10 Awful WWE Clichés That Refuse To Go Away
2. Fake Firings
Few things have less meaning than the words “you’re fired!” coming out of a McMahon’s mouth. “Fired” rarely means “fired” in modern wrestling, and when a wrestler loses their job on-air, you know you’re probably going to see them again next week. Nine times out of ten, sacking a wrestler is just a cheap means of getting heat on an authority figure for the five minutes before the superstar makes their inevitable comeback, and it doesn’t work anymore.
Stephanie McMahon recently threatened Raw’s superstars with dismissal if they didn’t get on the same page ahead of their big Survivor Series match, and Steph herself was “fired” by Vince following the Invasion’s conclusion in 2001. John Cena, Dolph Ziggler, Steve Austin: the list of high-profile wrestlers who’ve been fired only to make an immediate return is endless, yet the tactic persists.
Furthermore, resorting to such means only paints the authority figures as incompetent.

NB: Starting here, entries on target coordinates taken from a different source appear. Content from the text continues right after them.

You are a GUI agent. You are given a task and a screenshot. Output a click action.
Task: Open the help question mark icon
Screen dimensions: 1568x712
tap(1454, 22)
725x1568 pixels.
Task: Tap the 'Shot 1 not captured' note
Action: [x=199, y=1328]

Why would they keep “sacking” people when the evidence overwhelmingly suggests that they’ll be reinstated? Besides, if firing superstars was as easy as they make it out to be, wouldn’t the McMahons just immediately dispose of guys like CM Punk and Daniel Bryan from the first moment they questioned their authority?
“You’re fired” should mean exactly that. This cliché only breeds predictability in a sport that thrives on the opposite, and should be abandoned immediately.